--- PROBLEM DESCRIPTION ---
Nothing but the lines from the one containing "Select the Jun-28 x-axis tick label" to the end of the records below should be output, each exactly as written.

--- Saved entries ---
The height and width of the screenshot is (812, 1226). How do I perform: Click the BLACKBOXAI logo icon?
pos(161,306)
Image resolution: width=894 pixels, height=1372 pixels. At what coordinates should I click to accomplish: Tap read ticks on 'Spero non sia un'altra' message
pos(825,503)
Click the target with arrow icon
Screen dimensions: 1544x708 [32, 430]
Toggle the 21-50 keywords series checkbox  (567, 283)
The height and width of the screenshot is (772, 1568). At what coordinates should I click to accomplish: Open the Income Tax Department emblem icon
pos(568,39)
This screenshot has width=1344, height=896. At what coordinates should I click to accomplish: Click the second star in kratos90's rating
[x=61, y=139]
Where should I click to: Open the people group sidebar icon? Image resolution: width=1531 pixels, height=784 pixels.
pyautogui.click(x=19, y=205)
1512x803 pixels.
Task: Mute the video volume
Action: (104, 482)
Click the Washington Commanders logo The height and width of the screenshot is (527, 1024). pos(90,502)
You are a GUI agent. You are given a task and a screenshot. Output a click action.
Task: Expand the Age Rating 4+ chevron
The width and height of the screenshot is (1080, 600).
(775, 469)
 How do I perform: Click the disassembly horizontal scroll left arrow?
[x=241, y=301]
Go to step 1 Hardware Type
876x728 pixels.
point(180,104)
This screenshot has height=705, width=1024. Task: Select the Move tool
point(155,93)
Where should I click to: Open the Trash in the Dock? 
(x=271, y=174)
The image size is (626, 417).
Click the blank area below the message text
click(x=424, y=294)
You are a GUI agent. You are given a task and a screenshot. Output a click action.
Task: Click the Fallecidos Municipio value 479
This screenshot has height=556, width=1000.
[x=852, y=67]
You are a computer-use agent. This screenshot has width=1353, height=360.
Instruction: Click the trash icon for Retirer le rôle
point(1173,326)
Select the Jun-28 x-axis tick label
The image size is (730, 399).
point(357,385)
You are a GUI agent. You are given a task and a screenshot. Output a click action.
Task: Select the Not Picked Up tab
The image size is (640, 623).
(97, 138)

--- RESPONSE ---
Select the Jun-28 x-axis tick label
The image size is (730, 399).
point(357,385)
You are a GUI agent. You are given a task and a screenshot. Output a click action.
Task: Select the Not Picked Up tab
The image size is (640, 623).
(97, 138)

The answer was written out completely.